Я смотрела на него, и внутри все горело. Он говорил разумно. Логично. Он говорил как человек, который видел слишком много смертей. Но я не хотела логики. Я хотела, чтобы он сорвался. Чтобы в его голосе дрогнула боль, такая же, как во мне.
— Ты бесчувственный, — выдохнула я. — Он был одним из лучших твоих людей. Он вел сложнейшие дела. Он верил тебе. А ты даже не устроил ему нормального прощания. Никакой церемонии. Будто его не было. Будто он не жил.
— Я обязан сохранять хладнокровие, чтобы не превратиться в тебя — сейчас, — жестко сказал он. — Ты думаешь, мне не больно? Думаешь, я не просматриваю дело каждую ночь? Думаешь, я не задаю себе те же вопросы? Но если я начну кричать, как ты, мы не найдем ничего. Мы утонем.
— А мне больно, — сорвалось у меня. — И больней всего — оттого, что кажется, будто я одна еще помню. Что только я чувствую, как мир стал пустым. Что его просто стерли. Словно его не существовало.
Слезы текли по щекам, уже не горячие — ледяные. Он не ответил. Только смотрел. В его глазах — непроницаемость. Но мне вдруг показалось, что где-то там, за этой броней, тоже что-то болит. Просто он научился молчать громче, чем я умею кричать.

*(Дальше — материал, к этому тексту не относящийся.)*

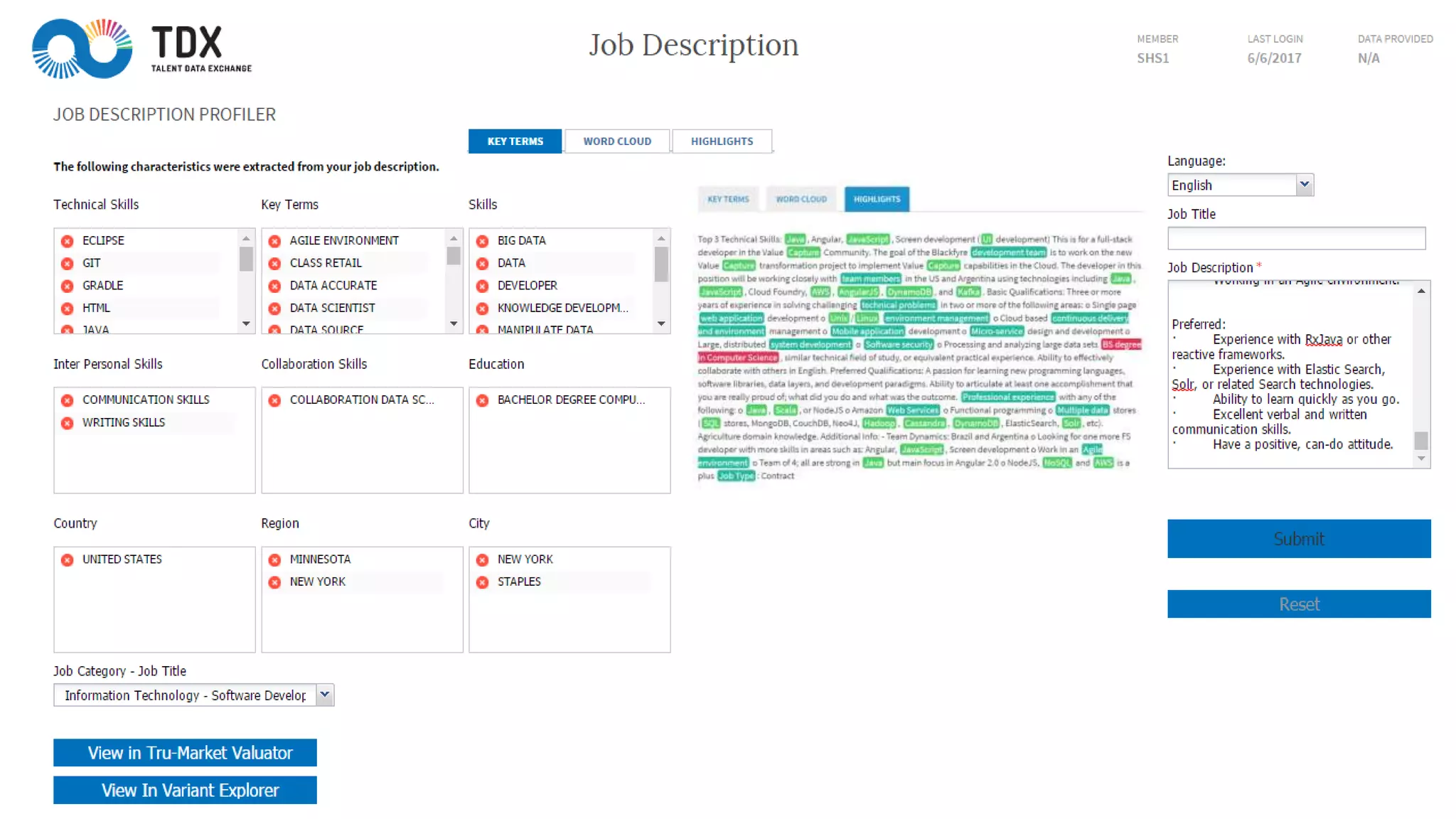Remove BIG DATA skill entry
Viewport: 1456px width, 819px height.
pyautogui.click(x=482, y=241)
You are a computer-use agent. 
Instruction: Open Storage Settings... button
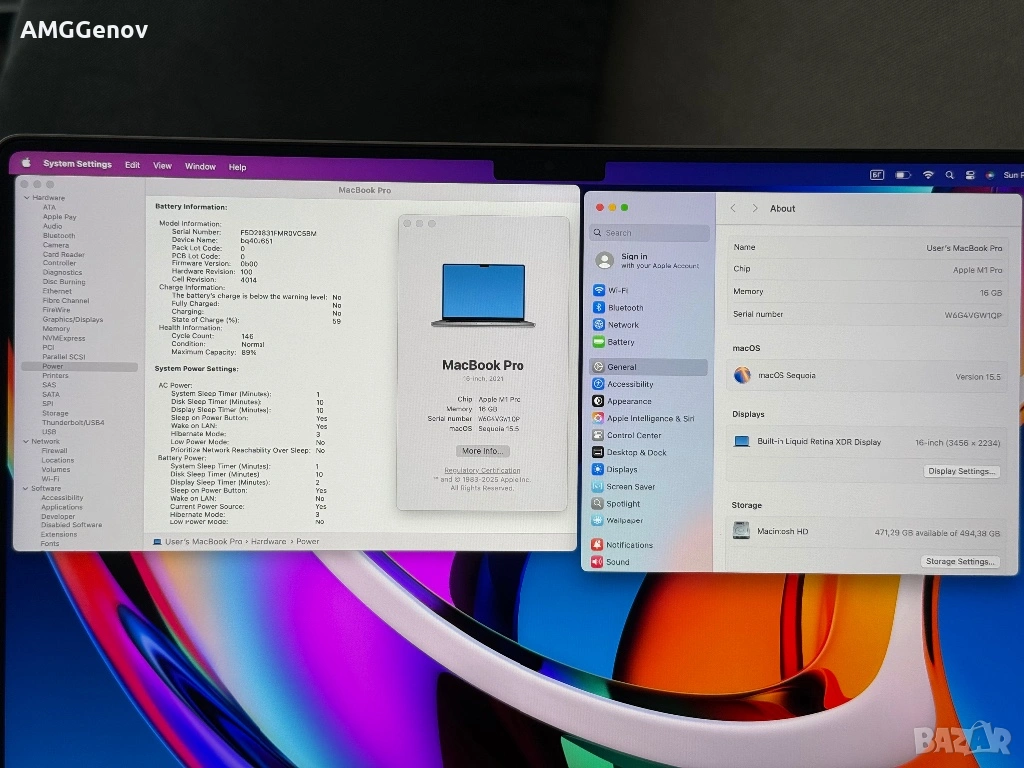coord(960,562)
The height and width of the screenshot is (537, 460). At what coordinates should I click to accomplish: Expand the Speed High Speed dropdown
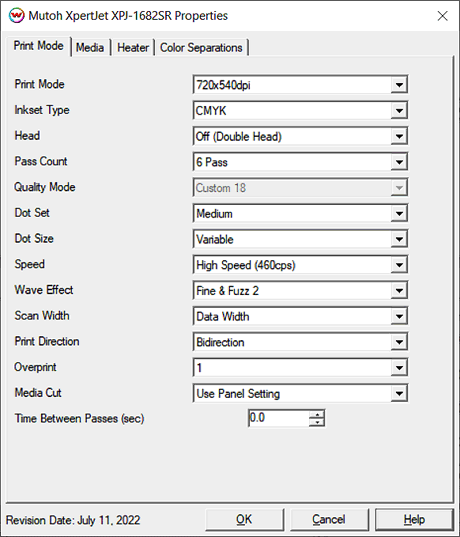click(300, 265)
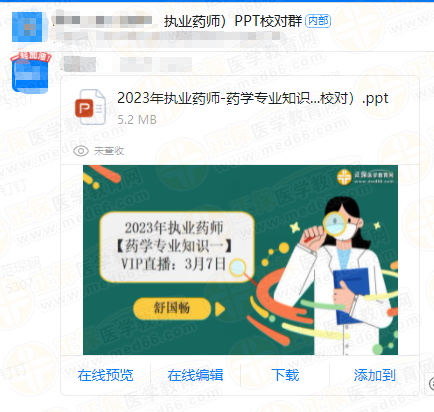The width and height of the screenshot is (434, 412).
Task: Open the 添加到 option
Action: click(375, 375)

Саша вел себя странно в последнее время, не как человек с больным сердцем, не как тот, кто теряет здоровье — он будто знал, что за ним идут, будто слышал шаги за спиной, которых не слышала я. Он не паниковал, нет, он молчал, сжимал зубы, исчезал по ночам, появлялся с пустыми глазами и говорил, что все нормально, а я смотрела в эти глаза и понимала — все, что угодно, только не это. Он был как натянутая струна, вибрирующая от напряжения, и я не смогла распознать — страх это или решимость. Тогда не смогла. Я считала, что это просто усталость, обостренная совестью, тяжелыми делами, очередным грязным делом, очередной смертью в рапорте. Я не лезла. Я уважала его молчание. И теперь ненавижу себя за это. Возможно, была бы я повнимательнее, задалась бы вопросами, вцепилась бы в него, вытащила бы из него хоть что-то — этого бы не случилось. Он был не просто встревожен — он был загнан. Словно загнанный волк, знающий, что капкан уже где-то рядом. Я должна была это почувствовать. Я должна была понять, что дело не в здоровье. Дело в людях. В ком-то, кто сжал петлю. В ком-то, кто привел его к концу.